▸ Task details: Your reply should consist of the entries, copied exactly and stripped of images.
BEGIN Material provided
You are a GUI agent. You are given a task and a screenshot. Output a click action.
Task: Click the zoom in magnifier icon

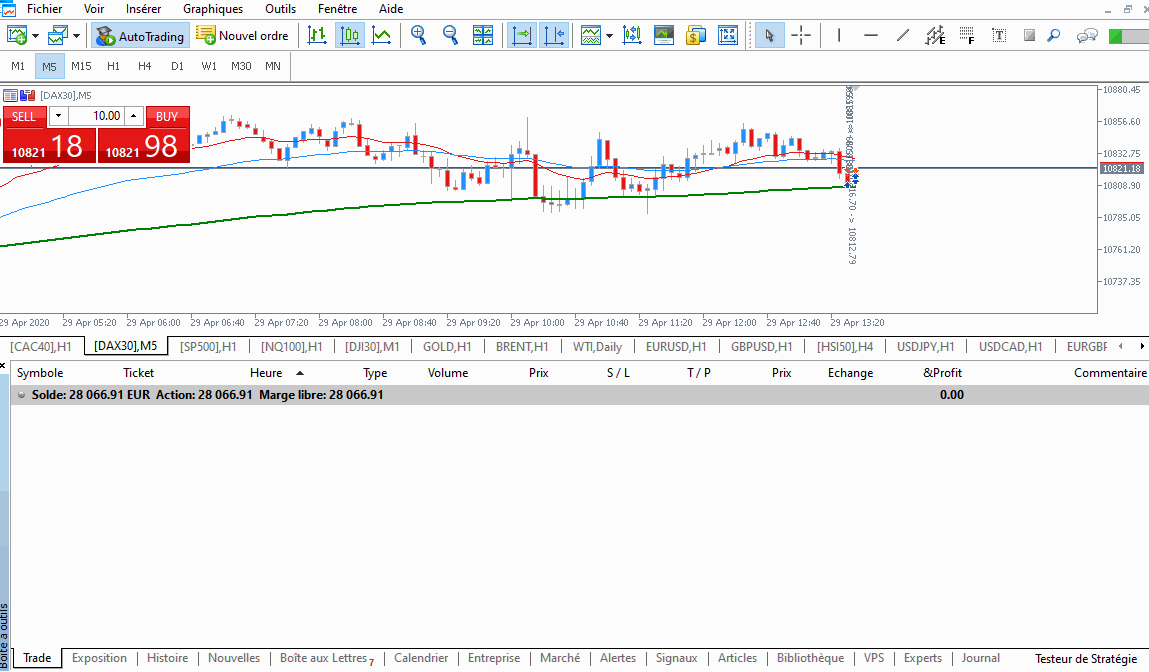pyautogui.click(x=418, y=35)
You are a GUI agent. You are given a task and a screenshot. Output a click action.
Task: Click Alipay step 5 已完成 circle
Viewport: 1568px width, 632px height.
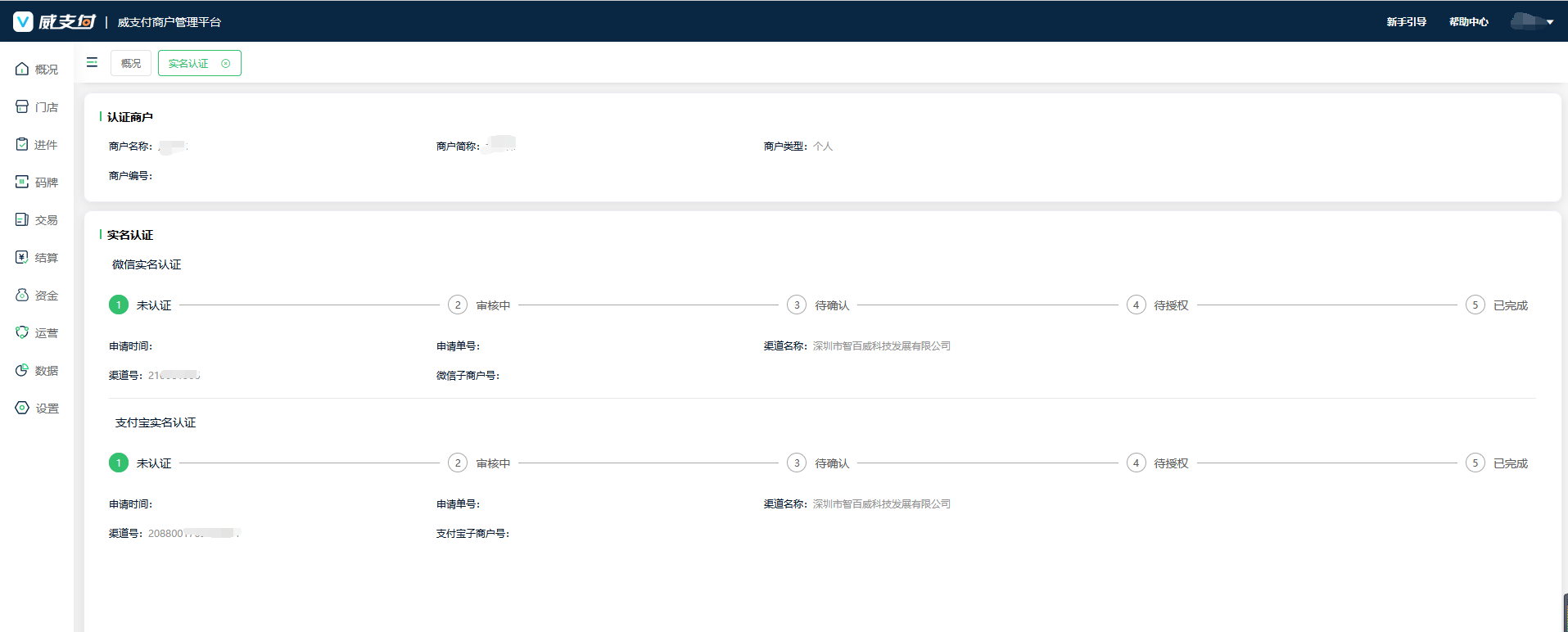pyautogui.click(x=1475, y=463)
END Material provided
▸ Output below:
You are a GUI agent. You are given a task and a screenshot. Output a click action.
Task: Click the zoom in magnifier icon

pyautogui.click(x=418, y=35)
You are a GUI agent. You are given a task and a screenshot. Output a click action.
Task: Click Alipay step 5 已完成 circle
Viewport: 1568px width, 632px height.
pyautogui.click(x=1475, y=463)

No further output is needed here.